You can point your smartphone's camera at a flower and it will tell you what type of plant it is, or point it at a restaurant to get instant reviews for the place. Google also demoed Lens being used to grab the username and password data from the back of a wireless router, and automatically connecting the device to it after extracting the important data. Very cool, and a little scary.
Google is also integrating Google Lens into Google Photos, so if you've snapped a photo of a receipt, white board notes, a sticky note or anything else you want to remember, it can extract the important details and data from those images for use in other apps.

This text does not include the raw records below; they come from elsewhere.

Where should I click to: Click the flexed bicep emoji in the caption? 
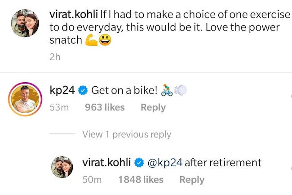91,40
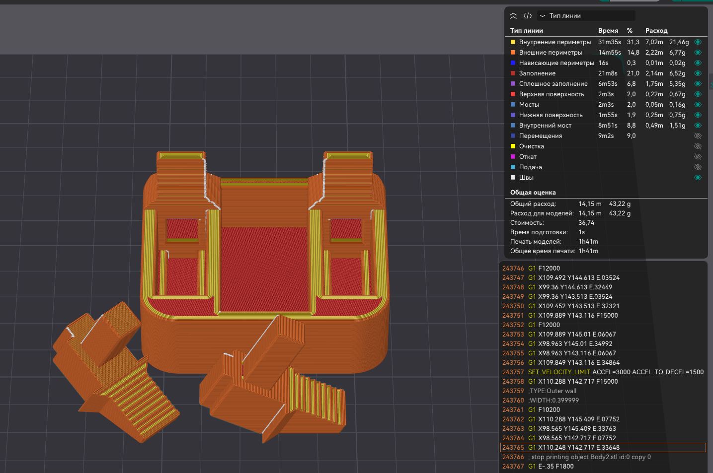Enable Очистка wipe visibility eye icon
713x473 pixels.
(698, 146)
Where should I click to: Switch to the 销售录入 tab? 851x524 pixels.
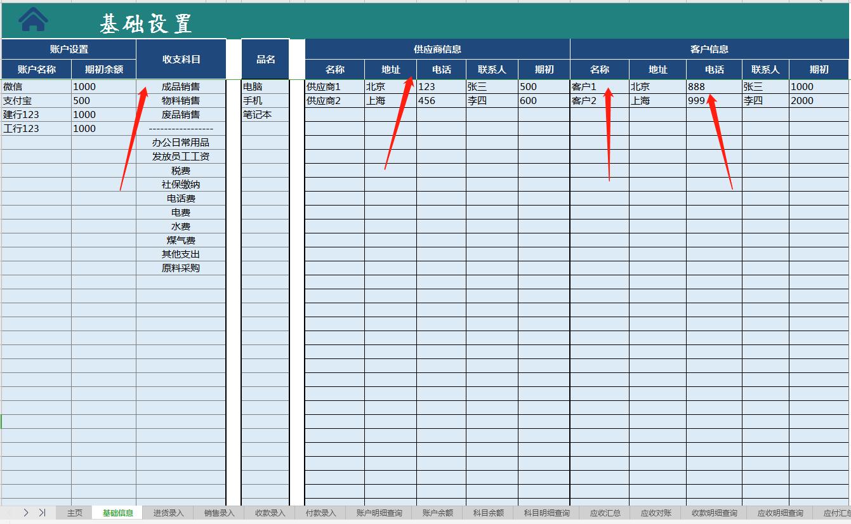(218, 512)
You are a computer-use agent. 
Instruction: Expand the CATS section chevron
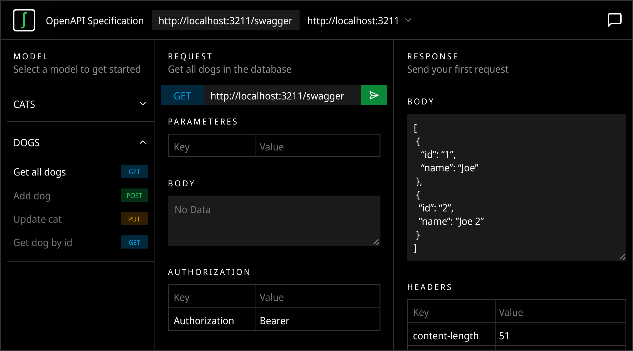[x=143, y=104]
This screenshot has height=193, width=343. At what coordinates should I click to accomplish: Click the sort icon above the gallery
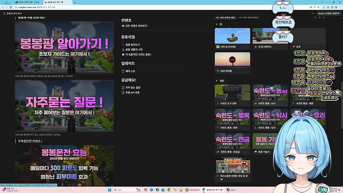320,17
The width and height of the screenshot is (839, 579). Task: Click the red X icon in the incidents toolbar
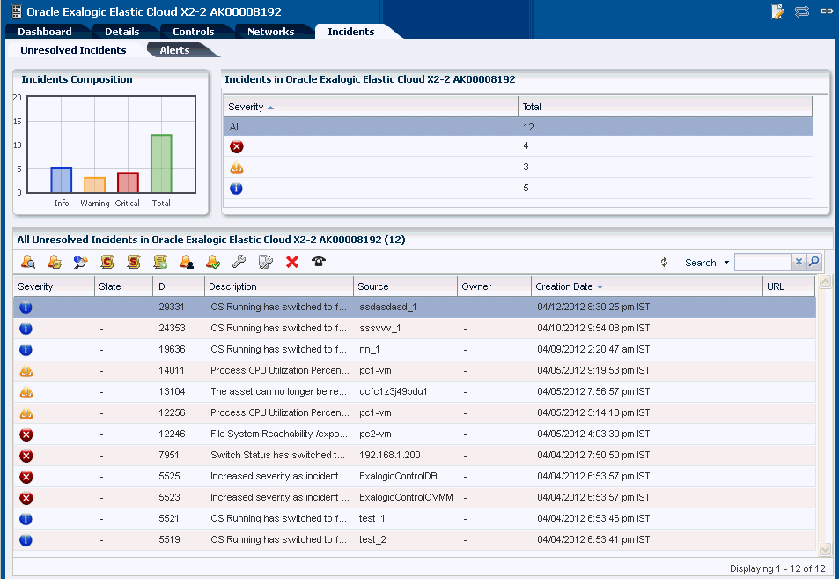click(292, 262)
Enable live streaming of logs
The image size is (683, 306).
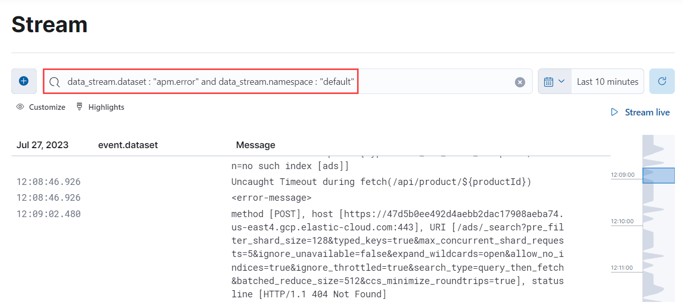coord(647,112)
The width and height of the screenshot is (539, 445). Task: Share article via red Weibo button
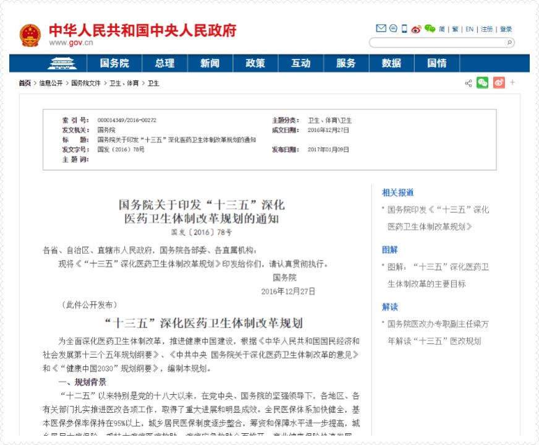(498, 83)
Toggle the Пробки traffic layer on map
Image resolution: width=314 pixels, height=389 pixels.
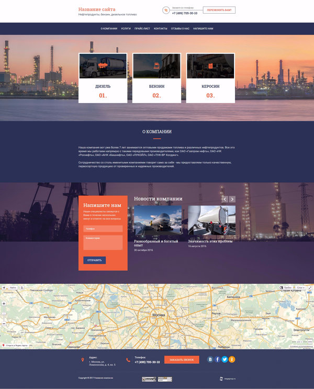coord(286,287)
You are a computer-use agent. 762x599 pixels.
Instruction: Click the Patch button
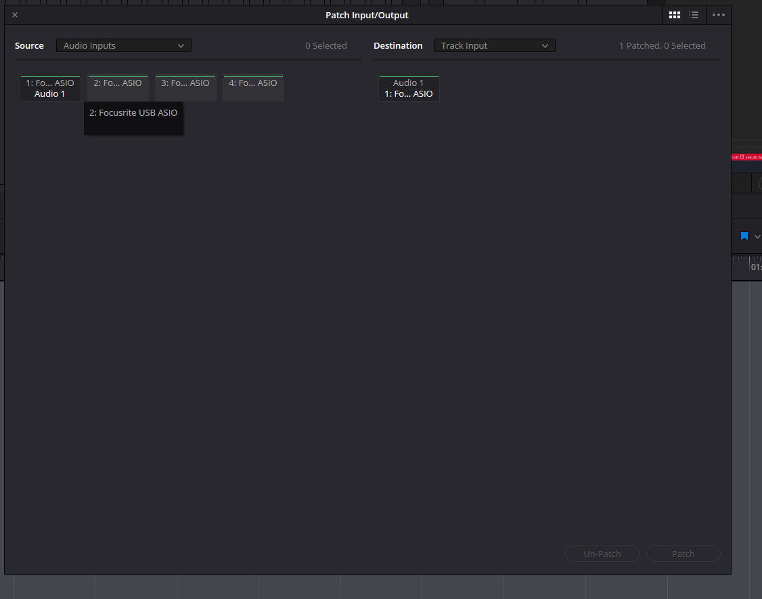tap(683, 554)
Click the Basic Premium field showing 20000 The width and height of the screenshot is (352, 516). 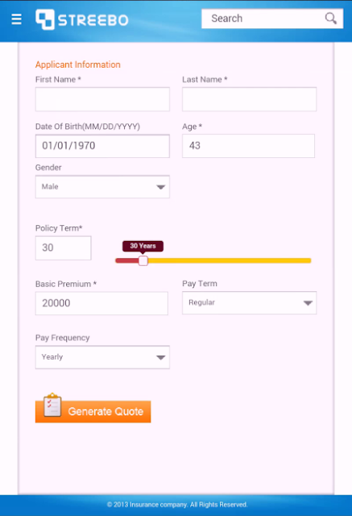click(x=101, y=303)
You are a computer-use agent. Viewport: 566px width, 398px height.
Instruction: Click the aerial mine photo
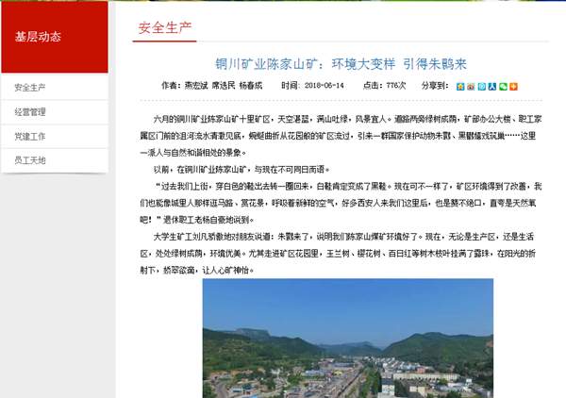coord(335,338)
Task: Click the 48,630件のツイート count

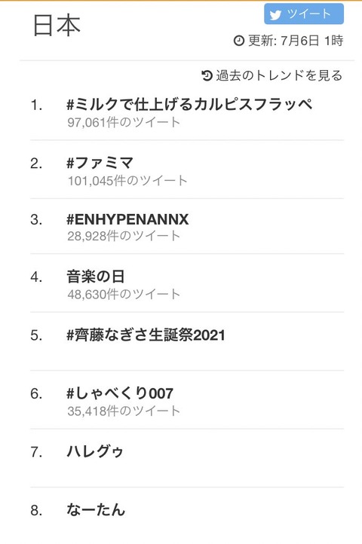Action: [124, 294]
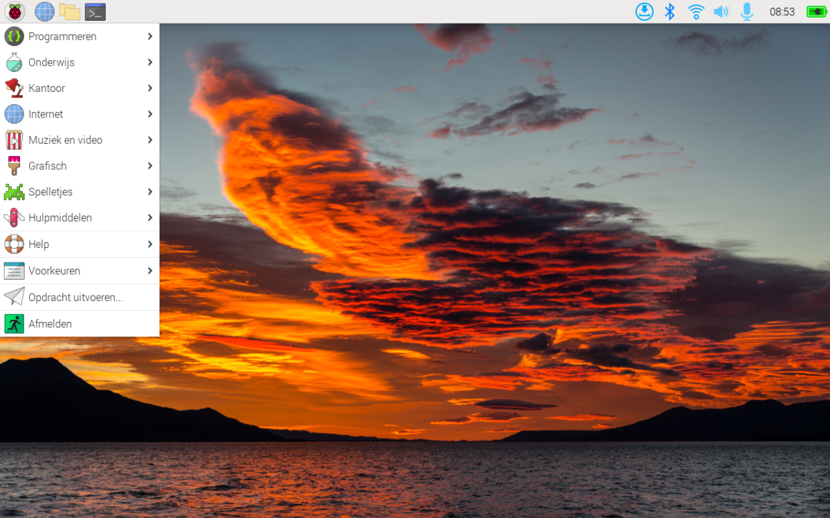Open the file manager folder icon
Image resolution: width=830 pixels, height=518 pixels.
[70, 12]
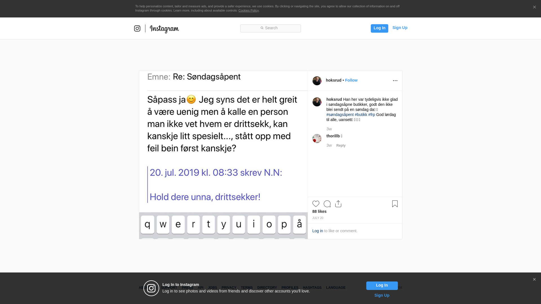The height and width of the screenshot is (304, 541).
Task: Open the three-dot more options menu
Action: click(395, 81)
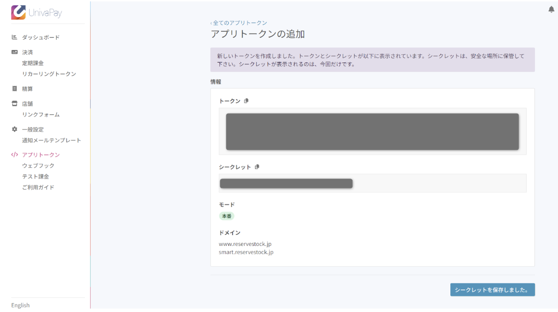Navigate to ウェブフック page
Viewport: 558px width, 312px height.
pyautogui.click(x=38, y=166)
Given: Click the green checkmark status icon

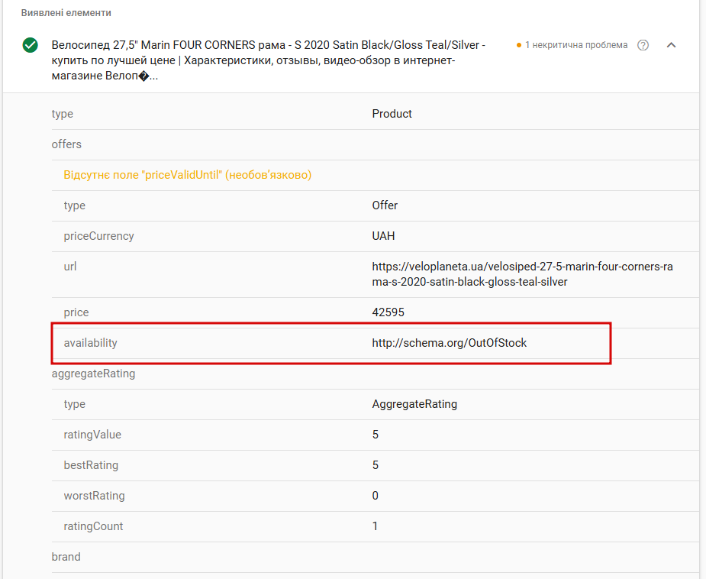Looking at the screenshot, I should pyautogui.click(x=31, y=46).
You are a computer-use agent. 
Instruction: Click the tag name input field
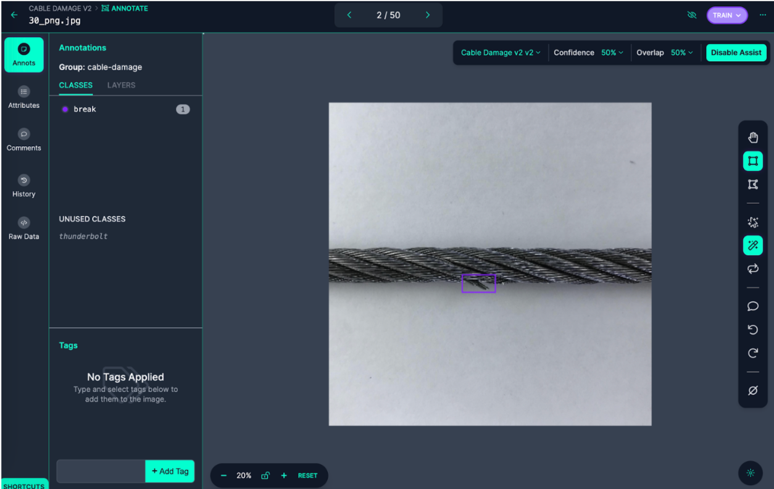(x=101, y=471)
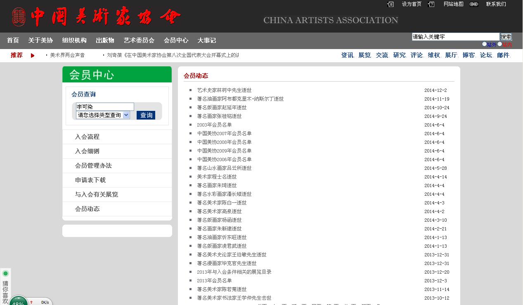Click the green 48% memory ball widget
The height and width of the screenshot is (305, 523).
coord(18,302)
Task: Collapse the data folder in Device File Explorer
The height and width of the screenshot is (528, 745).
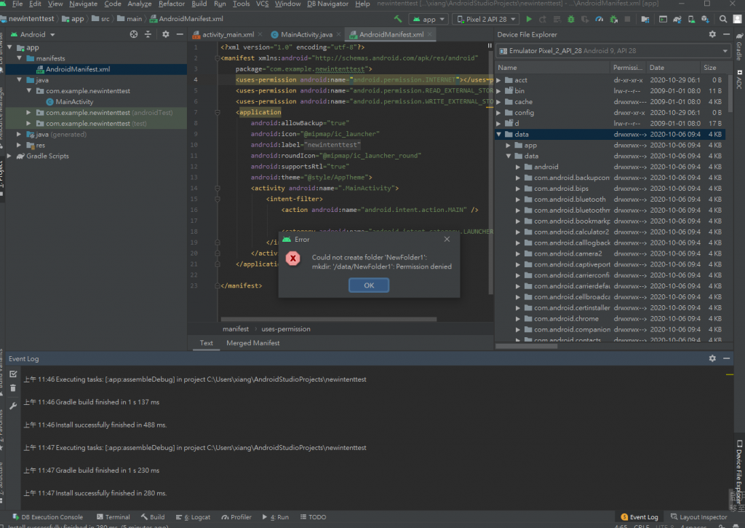Action: pos(499,135)
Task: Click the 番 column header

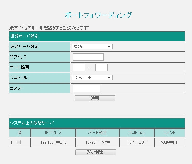Action: [x=20, y=133]
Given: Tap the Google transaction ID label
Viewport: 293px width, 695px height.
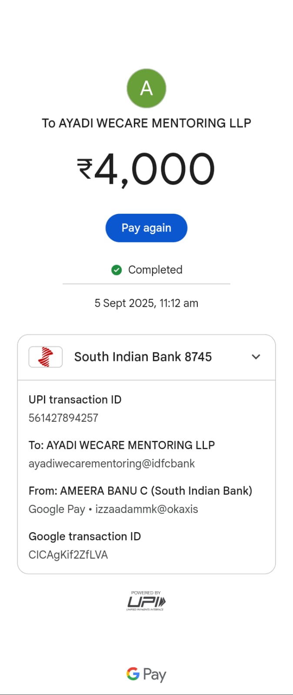Looking at the screenshot, I should click(85, 536).
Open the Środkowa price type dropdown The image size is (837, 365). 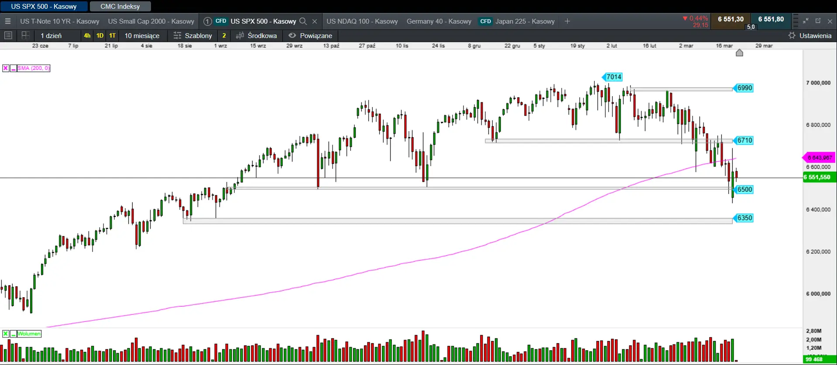pos(257,35)
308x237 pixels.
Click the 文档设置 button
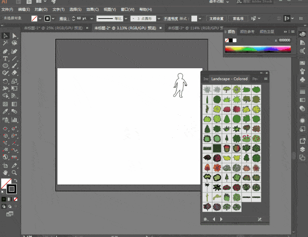tap(215, 19)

The Google Home smart speaker is completely reliant on Assistant for all of its most advanced features, and Google will soon be upgrading it with new abilities like proactive notifications so you'll know if you have to leave home early to make a meeting on time due to traffic, or can take your time because of a flight delay. Google Home will also be getting hands-free calling, making it the ultimate speakerphone, plus entertainment upgrades including access to Spotify, Deezer and Soundcloud soon.
Robot vacuums have allowed humanity to reach never-before-seen levels of laziness, but iRobot is taking that one step further with Google Home and Google Assistant compatibility for all of the company's Wi-Fi-connected robovacs, including the Roomba 980, 960 and 690. Voice-activated commands include starting, stopping and pausing a cleaning routine; sending a Roomba back to its base for a charge; or asking where it's currently cleaning in your home.
Appliance maker Whirlpool announced today that it will be releasing over 20 new appliances under its Whirlpool and Jenn-Air brands in 2017 that will allow homeowners to do everything from checking how much time is left on the microwave, to starting and stopping the dishwasher, to setting the temperature on the oven or even ensuring it's been turned off, using simple voice-commands through Google Home.
Aside from granite countertops, it's a compelling reason to upgrade your kitchen, although older Whirlpool connected appliances from 2015 onward will also be upgraded with the new Google Home functionality.
Users will be able to pre-heat their ovens, turn off appliances, or get a status update on when their undies will be dry. The functionality is tied to Geneva, GE's own voice-powered assistant, which was actually developed as part of a collaboration with Amazon using Alexa technologies.